### Document passage
There is a man out there about 5 feet 6 inches tall, about 55 years old, with short gray hair. He met a prostitute in the "Pat Hotel bar." He took her to an alley, paid $10 to touch her. But when she tried to leave, he started hitting her face and chest. Then he took his money back and threatened to kill her if he saw her again.

There is another man about 5 feet 10 inches tall, 200 pounds, with long red hair and thick, black-frame glasses. He was wearing a green-and-black plaid jacket when he picked up a prostitute and offered her some crack. "He then said he was going to have to kill her," according to the sheet. "He began to suffocate her, when someone came along and chased him away."

Mearns said there are hundreds of predators. Some come in family sedans with baby seats in the back. The women are told whom to look out for, but there is no foolproof method for staying safe. "It upsets the women, but it really hasn't changed much," Mearns said. "The drugs take over and the fear isn't as great."

### Problem description
Quote the passage about predators word for word, from "There is a man" up to and including "saw her again.".

### Data shown
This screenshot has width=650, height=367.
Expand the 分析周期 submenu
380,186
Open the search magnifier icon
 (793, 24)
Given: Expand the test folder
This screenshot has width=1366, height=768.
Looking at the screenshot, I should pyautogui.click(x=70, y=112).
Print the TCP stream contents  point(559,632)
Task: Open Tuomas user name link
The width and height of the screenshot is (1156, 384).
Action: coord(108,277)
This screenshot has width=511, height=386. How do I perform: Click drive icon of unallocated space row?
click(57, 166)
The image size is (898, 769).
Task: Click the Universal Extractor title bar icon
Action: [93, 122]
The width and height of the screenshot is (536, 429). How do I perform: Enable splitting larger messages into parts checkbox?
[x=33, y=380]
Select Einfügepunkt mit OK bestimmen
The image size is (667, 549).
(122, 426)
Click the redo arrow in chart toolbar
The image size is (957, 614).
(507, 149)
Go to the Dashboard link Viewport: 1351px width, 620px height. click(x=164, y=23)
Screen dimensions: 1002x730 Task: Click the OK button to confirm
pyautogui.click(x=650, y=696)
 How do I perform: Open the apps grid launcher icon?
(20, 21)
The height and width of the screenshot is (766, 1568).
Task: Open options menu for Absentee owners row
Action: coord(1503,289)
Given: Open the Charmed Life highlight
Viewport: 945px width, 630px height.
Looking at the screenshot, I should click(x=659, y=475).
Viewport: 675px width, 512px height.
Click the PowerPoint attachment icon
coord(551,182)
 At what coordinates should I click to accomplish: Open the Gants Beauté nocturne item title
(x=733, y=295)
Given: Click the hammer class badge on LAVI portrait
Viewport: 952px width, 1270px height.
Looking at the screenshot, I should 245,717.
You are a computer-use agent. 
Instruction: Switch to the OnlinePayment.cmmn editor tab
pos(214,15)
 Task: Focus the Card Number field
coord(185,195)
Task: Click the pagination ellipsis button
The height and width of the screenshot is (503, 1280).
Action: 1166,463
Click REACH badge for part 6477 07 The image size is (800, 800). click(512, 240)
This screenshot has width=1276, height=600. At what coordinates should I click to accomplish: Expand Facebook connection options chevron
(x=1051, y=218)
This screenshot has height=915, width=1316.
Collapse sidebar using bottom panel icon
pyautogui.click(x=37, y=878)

### Answer for the task
There is a man out there about 5 feet 6 inches tall, about 55 years old, with short gray hair. He met a prostitute in the "Pat Hotel bar." He took her to an alley, paid $10 to touch her. But when she tried to leave, he started hitting her face and chest. Then he took his money back and threatened to kill her if he saw her again.